British Muslim Leaders Warn Bush Could Undermine U.N.





British Muslim leaders warn Bush could undermine the UN in the way
Mussolini once undermined the League of Nations

LONDON, February 3 (IslamOnline & News Agencies) - Leaders of Britain's
2.5 million Muslims are hoping to mobilize popular support to prevent a
war against Iraq, warning it would simply provide so-called Islamic
militant organizations with new recruits.

Sheikh Zaki Badawi, once the imams of Britain's most prestigious mosque,
the Regent's Park Mosque, said many Muslims would feel a war against
Iraq to be unjust.

"It would provide recruits for extremists," he predicted, Agence
France-Presse (AFP) reported.

The Muslim Council of Britain, the largest federation of British Muslim
organizations, also opposes war against Iraq.

In a letter to British Prime Minister Tony Blair last month, the
Council's Secretary-General Iqbal Sacranie urged the Premier to use his
"restraining influence" with U.S. President George W. Bush.

"We urge the optimum use of your unique position to avert the
destruction of an important Muslim country, notwithstanding the odious
regime it happens to be caught up with," he wrote.

"There is real concern that community relations and interfaith relations
will be affected," Sacranie said. "We are worried, we are concerned."

The Muslim Council has been involved in planning anti-war demonstrations
in Britain, including a major one set for February 15. The Muslim
Parliament of Britain also supports the anti-war movement.

"We are very close to war.

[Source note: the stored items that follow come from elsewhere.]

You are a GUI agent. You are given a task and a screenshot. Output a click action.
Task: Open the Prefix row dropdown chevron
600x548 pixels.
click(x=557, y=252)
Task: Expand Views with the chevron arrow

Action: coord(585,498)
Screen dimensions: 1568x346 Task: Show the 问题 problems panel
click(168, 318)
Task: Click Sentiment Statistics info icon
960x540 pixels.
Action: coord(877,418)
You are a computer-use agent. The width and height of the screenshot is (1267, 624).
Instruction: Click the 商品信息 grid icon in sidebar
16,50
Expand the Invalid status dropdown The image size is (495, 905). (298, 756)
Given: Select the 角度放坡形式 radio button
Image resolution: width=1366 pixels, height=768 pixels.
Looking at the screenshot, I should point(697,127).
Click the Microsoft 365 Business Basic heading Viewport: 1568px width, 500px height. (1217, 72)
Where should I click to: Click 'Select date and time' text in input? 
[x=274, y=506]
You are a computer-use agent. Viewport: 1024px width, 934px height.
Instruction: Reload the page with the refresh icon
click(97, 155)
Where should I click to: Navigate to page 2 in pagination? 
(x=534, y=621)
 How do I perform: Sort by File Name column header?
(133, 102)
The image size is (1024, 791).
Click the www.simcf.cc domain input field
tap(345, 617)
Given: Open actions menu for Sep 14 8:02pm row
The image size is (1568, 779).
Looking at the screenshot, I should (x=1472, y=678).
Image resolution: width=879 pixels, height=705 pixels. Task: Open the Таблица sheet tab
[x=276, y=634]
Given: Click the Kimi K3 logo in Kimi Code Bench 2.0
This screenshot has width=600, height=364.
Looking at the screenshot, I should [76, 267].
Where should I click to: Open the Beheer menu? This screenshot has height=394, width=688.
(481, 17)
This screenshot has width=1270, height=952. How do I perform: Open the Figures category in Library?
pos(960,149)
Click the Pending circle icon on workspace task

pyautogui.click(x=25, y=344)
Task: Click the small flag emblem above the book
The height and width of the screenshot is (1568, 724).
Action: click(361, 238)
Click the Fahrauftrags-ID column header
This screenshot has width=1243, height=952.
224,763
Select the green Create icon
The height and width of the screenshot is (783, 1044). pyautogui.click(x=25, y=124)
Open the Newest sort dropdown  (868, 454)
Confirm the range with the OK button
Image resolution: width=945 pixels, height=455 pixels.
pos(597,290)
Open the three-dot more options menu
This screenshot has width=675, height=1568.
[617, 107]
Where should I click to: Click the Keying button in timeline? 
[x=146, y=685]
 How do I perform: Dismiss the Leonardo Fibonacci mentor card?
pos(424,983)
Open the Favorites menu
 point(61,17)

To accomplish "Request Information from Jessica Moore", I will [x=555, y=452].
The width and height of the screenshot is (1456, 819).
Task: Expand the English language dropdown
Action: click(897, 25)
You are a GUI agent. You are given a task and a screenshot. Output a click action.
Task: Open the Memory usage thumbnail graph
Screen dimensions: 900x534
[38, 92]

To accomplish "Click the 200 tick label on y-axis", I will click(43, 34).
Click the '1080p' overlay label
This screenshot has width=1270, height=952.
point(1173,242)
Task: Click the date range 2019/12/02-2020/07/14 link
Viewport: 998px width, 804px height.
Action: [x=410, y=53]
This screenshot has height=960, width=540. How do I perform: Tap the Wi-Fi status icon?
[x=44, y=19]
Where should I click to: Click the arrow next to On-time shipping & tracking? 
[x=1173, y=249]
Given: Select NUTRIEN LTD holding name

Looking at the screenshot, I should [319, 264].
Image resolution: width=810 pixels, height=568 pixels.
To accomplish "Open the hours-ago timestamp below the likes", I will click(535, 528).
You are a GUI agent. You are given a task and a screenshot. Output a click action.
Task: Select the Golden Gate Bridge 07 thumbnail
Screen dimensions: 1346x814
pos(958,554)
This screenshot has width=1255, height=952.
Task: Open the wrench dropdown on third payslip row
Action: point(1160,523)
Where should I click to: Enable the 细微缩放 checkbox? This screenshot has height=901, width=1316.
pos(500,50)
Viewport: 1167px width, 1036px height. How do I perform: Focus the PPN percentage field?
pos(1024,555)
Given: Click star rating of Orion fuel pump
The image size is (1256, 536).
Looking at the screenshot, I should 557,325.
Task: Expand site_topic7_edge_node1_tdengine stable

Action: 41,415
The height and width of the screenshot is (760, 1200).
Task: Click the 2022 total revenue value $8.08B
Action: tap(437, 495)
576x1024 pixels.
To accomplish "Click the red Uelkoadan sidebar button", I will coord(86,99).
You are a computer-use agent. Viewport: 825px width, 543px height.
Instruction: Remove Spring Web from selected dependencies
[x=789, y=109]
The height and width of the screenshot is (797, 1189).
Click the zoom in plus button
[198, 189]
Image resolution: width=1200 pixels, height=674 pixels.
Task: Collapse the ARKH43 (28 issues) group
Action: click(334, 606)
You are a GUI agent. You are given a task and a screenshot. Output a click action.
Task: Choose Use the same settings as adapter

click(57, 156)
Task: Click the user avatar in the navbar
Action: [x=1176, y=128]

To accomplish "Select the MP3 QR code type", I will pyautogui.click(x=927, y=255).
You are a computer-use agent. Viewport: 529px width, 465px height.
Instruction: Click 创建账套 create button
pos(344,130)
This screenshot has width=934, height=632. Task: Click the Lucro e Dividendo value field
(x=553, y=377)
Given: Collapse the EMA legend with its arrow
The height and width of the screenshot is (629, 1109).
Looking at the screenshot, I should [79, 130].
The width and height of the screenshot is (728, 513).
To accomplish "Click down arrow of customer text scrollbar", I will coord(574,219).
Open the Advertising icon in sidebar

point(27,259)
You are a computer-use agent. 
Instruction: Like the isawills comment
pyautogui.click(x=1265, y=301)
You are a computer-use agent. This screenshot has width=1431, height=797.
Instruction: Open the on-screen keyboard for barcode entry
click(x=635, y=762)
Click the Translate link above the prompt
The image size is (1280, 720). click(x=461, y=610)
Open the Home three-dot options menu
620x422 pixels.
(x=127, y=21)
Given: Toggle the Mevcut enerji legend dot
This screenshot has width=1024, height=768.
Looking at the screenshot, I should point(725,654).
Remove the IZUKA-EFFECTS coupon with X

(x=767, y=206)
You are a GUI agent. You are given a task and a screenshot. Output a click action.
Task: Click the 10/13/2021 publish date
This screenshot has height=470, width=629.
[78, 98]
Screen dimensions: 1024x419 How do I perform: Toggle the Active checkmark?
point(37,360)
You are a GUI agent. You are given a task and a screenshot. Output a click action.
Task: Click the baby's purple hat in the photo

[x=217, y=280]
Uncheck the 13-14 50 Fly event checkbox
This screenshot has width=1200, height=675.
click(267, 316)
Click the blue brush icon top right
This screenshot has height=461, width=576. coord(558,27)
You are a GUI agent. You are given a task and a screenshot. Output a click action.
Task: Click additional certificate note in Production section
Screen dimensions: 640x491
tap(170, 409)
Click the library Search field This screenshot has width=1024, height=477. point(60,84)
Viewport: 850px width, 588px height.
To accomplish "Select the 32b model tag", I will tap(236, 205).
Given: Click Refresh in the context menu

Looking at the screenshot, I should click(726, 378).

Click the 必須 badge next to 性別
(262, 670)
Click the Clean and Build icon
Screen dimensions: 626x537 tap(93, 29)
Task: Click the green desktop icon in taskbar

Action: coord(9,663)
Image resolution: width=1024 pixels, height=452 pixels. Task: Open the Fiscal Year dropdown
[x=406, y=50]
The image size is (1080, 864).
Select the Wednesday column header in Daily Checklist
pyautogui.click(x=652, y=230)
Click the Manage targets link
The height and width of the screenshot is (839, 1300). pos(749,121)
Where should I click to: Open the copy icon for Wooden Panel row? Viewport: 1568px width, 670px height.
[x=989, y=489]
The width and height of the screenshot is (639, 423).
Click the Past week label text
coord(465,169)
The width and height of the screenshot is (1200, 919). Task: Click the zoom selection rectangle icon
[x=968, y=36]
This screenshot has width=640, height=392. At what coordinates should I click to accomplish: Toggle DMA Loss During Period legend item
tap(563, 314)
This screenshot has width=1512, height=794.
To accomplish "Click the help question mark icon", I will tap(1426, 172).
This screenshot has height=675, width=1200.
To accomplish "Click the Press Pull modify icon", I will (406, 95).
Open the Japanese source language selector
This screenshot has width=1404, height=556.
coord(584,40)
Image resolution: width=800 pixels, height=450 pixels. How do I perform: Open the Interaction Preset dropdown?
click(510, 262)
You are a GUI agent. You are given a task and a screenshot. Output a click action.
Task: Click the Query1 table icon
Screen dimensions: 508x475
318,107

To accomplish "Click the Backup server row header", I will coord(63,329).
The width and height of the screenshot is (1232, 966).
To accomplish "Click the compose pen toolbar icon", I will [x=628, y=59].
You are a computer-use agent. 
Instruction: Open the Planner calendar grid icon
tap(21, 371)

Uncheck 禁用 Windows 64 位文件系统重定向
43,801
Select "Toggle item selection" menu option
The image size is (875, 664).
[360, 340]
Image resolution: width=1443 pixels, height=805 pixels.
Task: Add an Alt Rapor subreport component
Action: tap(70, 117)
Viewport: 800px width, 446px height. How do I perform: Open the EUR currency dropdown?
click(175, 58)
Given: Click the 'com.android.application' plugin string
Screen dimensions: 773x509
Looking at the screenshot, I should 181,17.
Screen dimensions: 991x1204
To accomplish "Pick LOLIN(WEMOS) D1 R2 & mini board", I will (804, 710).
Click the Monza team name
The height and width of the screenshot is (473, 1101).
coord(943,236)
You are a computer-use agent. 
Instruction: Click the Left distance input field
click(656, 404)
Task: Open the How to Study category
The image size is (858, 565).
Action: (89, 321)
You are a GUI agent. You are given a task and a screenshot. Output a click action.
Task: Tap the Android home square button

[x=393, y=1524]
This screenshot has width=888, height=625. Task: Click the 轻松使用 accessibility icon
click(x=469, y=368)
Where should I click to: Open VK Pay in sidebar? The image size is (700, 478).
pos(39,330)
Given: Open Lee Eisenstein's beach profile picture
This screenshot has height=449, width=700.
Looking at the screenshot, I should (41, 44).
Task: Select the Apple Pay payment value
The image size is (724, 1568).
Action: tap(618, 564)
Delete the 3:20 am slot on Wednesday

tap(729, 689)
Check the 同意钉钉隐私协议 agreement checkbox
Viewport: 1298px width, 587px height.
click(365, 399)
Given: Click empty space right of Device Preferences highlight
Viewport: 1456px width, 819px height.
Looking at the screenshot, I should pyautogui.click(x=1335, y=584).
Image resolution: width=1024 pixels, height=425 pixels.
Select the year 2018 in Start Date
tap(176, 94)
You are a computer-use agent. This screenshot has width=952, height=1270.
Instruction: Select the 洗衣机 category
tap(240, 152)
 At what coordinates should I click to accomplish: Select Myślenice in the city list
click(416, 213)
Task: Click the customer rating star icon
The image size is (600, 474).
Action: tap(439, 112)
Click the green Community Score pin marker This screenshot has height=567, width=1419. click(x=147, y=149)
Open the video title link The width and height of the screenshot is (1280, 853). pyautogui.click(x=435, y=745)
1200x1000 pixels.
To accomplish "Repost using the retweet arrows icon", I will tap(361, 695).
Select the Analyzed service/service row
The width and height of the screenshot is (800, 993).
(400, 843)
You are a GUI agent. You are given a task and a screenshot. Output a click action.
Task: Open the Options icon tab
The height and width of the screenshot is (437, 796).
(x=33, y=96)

If another resolution is passed, it will be
the result of American pressure and coercion," said its leader Dr
Ghasayuddin Siddiqi.

This, he believes, "will mean the end of U.N. and international
legality." But he voiced his frustration at what many see as an
unstoppable march towards war. "Basically we feel we are hitting a brick
wall," Siddiqi said.

Sheikh Zaki Badawi, chairman of the Muslim Law (Shariah) Council, warns
Bush could undermine the authority of the United Nations in the way that
former Italian dictator Benito Mussolini once undermined the League of
Nations.

"I think, in the Security Council, the U.S. can get its way any time.
When Mussolini invaded Abyssinia (in 1935) he ended the credibility of
the League of Nations. Bush could do the same."

However, the Islamic Liberation Party Hizb ut-Tahrir says the U.N. has
no right to decide the fate of a Muslim country.

It favors overturning Muslim regimes considered corrupt and wants
pressure to be put on Arab governments. A party pamphlet proclaims:
"Don't stop the war, except through Islamic politics."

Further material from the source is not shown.